Creating music is a contact sport. Literally, the more connection the musician has with the instrument and vice versa, the more expressive the performance. Connectivity in music involves connecting the senses, as much as possible, between the musician and the instrument. An acoustic or “real-world” musical device such as a Hammond B3, moog synthesizer, DJ mixing console, or Rhodes electric piano have one or more physical controls. For example, the instruments have one or more of the following: buttons, weighted or unweighted piano shaped keys, knobs, pitch bend and modulation wheels, and more to trigger notes, sounds, modulate the timbre, pitch, brightness, or other characteristic of the musical performance. All of the above controls provide some form of tactile physical boundaries, resistance, and in many cases, some vibration as feedback to the user. When a user plays a note on an electromechanical keyboard such as the Hohner clavinet, the user’s finger, holding down the note, feels the subtle vibrations of the string that is generating the sound. When a DJ plays a drum machine, the DJ can, without looking, move his or her hand to the grid of pads or buttons, and immediately know which buttons to press to produce a beat. If the pads are struck harder or softer, the buttons have the appropriate physical give, contributing to the physical, tactile connection between musician and musical instrument.

So, recently, we have seen musical instruments on flat-glass multi-touch devices, such as the iPad. We have also seen “alternative piano” controllers, such as the continuum, which is similar to a cushioned 2x4 with paint markings to delineate the note boundaries. Musicians, such as Jordan Rudess, have complained that these continuous and flag-glass multi-touch devices have a lack of musical intimacy. There is no feedback. There are no physical controls.
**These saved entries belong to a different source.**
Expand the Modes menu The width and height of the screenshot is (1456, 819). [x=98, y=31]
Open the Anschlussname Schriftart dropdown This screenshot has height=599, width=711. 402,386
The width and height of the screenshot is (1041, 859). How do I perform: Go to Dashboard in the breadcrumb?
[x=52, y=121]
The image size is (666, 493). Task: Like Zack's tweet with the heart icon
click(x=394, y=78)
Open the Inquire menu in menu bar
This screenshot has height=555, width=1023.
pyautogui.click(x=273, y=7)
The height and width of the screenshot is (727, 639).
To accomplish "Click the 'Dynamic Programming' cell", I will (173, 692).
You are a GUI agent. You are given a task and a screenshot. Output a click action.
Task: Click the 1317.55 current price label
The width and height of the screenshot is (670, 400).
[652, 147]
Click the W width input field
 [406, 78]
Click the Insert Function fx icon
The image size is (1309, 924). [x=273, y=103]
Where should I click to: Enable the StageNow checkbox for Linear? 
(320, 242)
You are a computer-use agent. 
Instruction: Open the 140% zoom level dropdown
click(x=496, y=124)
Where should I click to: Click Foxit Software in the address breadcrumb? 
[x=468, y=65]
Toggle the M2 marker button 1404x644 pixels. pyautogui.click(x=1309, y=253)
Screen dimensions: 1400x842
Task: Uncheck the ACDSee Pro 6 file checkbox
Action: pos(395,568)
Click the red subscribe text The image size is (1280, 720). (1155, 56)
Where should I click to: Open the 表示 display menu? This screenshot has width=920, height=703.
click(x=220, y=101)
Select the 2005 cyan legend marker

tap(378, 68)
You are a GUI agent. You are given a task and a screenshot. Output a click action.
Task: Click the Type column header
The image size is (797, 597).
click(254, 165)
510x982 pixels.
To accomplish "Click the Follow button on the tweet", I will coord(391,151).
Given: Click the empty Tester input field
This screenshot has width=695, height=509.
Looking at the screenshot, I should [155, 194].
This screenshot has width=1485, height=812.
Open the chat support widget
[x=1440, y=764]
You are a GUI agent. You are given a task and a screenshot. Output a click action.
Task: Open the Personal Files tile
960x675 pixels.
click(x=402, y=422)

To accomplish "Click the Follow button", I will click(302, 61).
So, the Nightmare Theater development team at Project BBQ 2012, have invented the perfect solution to this lack of intimacy problem: The Wonder Glove. Similar to a fingerless bicycle glove, the Wonder Glove allows the musician to connect with tablet and continuous devices on a new level, even in a “mixed” physical instrument and tablet stage environment- in other words, the musician does not have to remove the glove to switch between tablet and conventional piano. Here, in general, is how the Wonder Glove works in harmony with existing iPad apps such as Garage Band:


Solution

Without the Wonder Glove, the Garage Band instrument begins generating sound as soon as the user touches a screen trigger, such as a piano key. The sound continues until the user releases his or her finger that triggered that key, off the glass.  Before releasing, the user can modulate the brightness by sliding the finger vertically and the pitch by sliding the finger horizontally.  There is absolutely no sense of the physical boundaries of controls.

Currently, the Garage Band instrument triggers a note no matter how hard or softly the user “taps” or touches the screen, as long as the touch or tap is on a note triggering control such as a piano key.  This is not like a real piano- a musician can touch the keys of a real piano without making a sound. The app must be rewritten to only generate a sound when a musician taps the glass above a certain velocity. Below and above that specific velocity, the Wonder Glove shall provide haptic feedback when the user is “mousing-over” or simply hovering over a note without attempting to play it. So, if the musician moves his hand with the Wonder Glove over the glass and the Garage Band instrument is a piano, the fingerlet on each finger will either click or vibrate as the finger crosses the boundary from piano key to piano key. This is similar to sliding a hand across a piano keyboard without playing it- the musician feels the “bumps” of the piano keybed. The same concept would be applied to a grid of drum machine buttons on the screen to indicate boundaries.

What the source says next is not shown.